Return the stretch from "San Francisco-based journalist" through "to creating sustainability." in the Michael Pollan interview below, copied word for word.

---------- Passage

It’s easy to think of Michael Pollan as a food writer. After all, his most successful books — including his most recent, In Defense of Food: An Eater’s Manifesto — focus on food and the implications of the choices we make about what we eat. But Pollan’s work also delves deeply into the environmental effects of those choices — from the impact of America’s corn-based agriculture on its ecosystems to the carbon impact of industrial-scale farming. And Pollan, who serves as Knight Professor of Science and Environmental Journalism at the University of California at Berkeley, has emerged as a staunch advocate of buying local food, growing one’s own produce, and generally making the kind of individual lifestyle choices that could lead to society-wide change in consumption habits.
San Francisco-based journalist Kate Cheney Davidson recently interviewed Pollan for Yale Environment 360 at his home in Berkeley, California. In a wide-ranging discussion, Pollan talked about the need to cut back U.S. ethanol subsidies, why victory gardens worked, and why environmentalism needs to shift its focus from preserving wilderness to creating sustainability.
Yale Environment 360: In your book An Omnivore’s Dilemma, you explore the environmental, ethical, and political implications of our food system. Increasingly you hear people talk about the environmental or “carbon” impact of food. Do you think the footprint of our food has gotten any smaller since that book came out a couple of years ago?

--------------------
---------- Data provided

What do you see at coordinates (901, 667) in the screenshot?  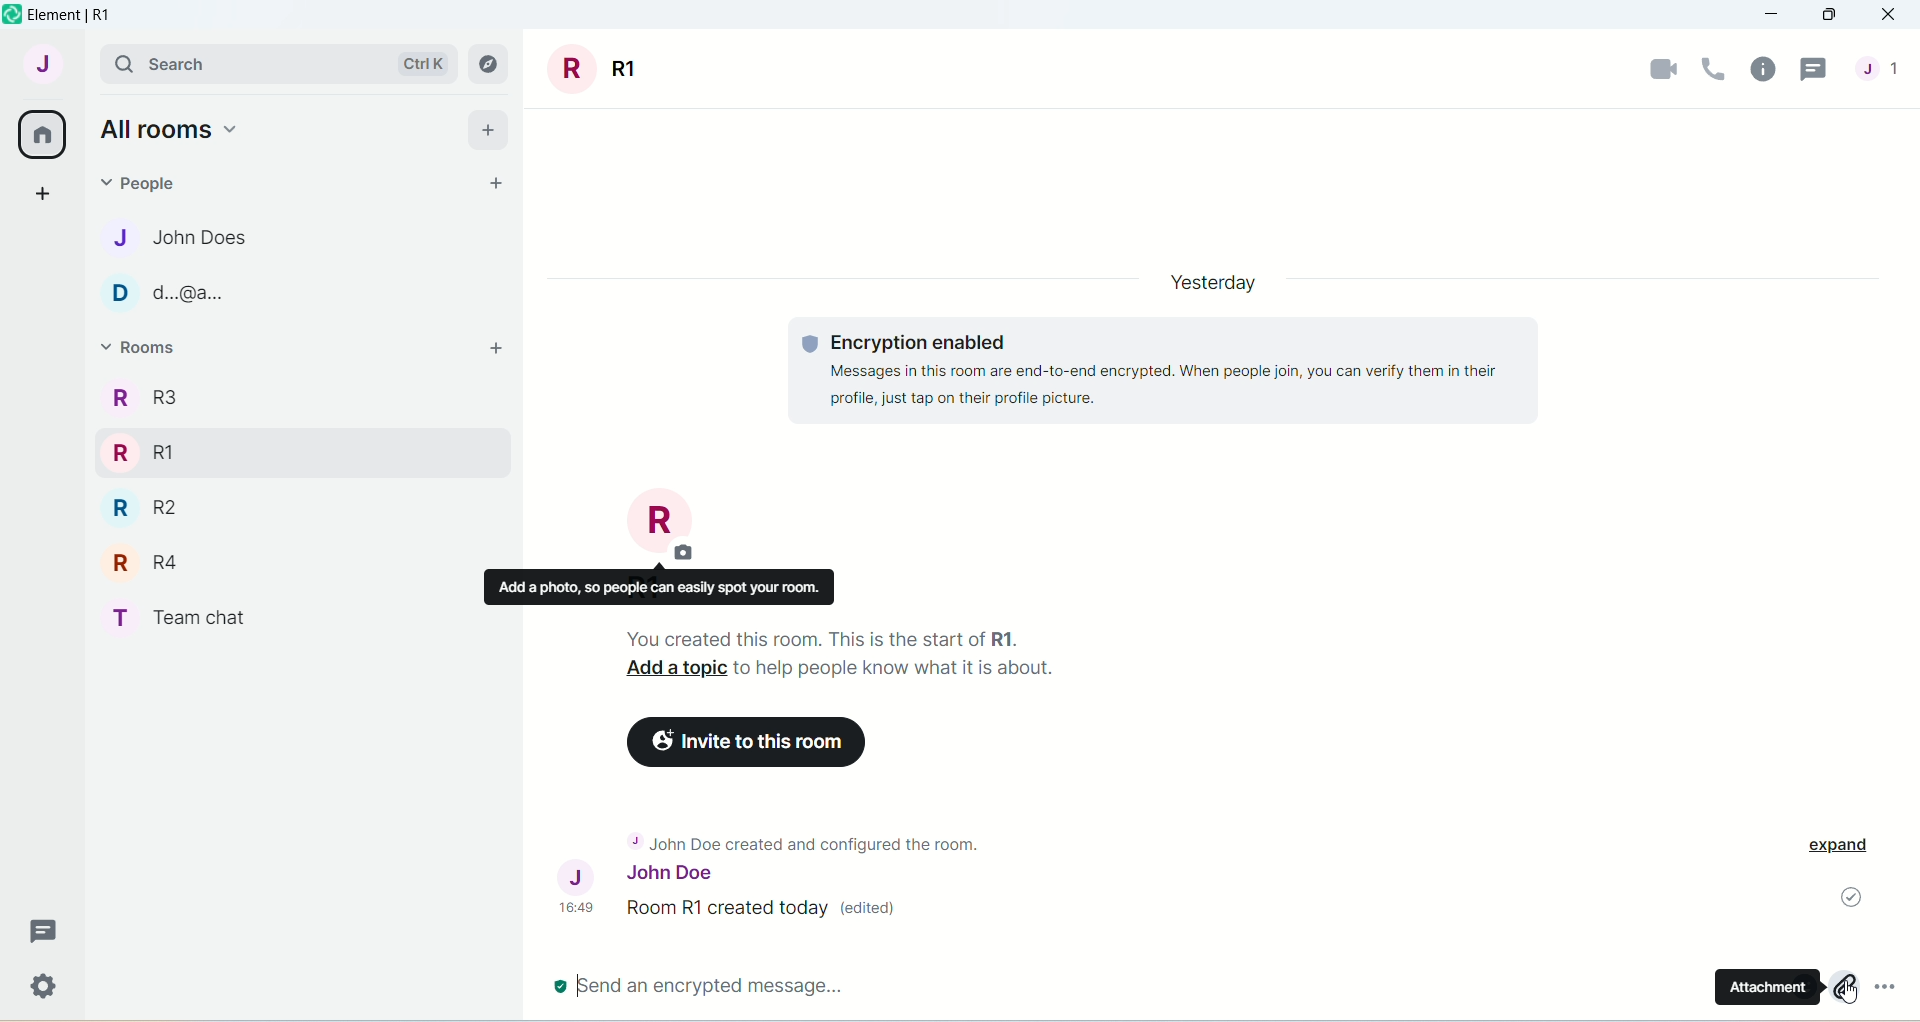 I see `to help people know what it is about.` at bounding box center [901, 667].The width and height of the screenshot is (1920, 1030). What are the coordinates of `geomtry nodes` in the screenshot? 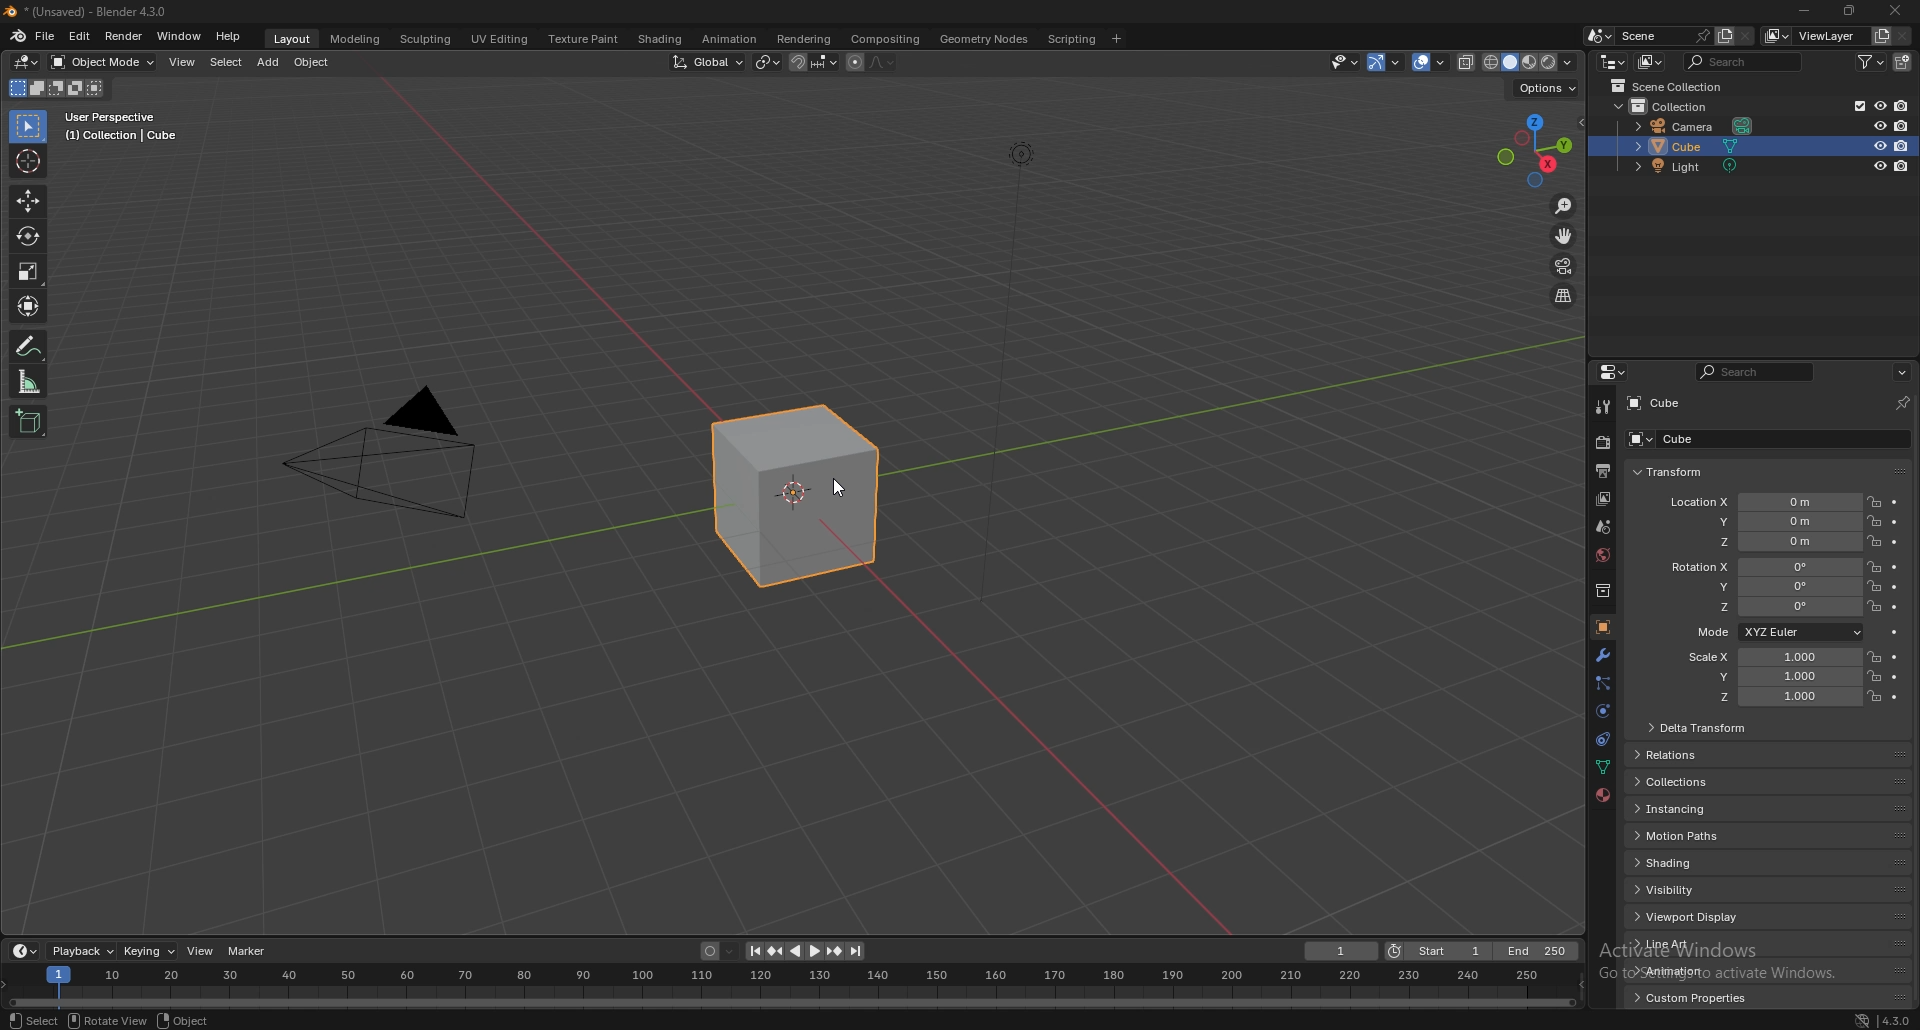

--------------------

* [Response for this exercise]:
San Francisco-based journalist Kate Cheney Davidson recently interviewed Pollan for Yale Environment 360 at his home in Berkeley, California. In a wide-ranging discussion, Pollan talked about the need to cut back U.S. ethanol subsidies, why victory gardens worked, and why environmentalism needs to shift its focus from preserving wilderness to creating sustainability.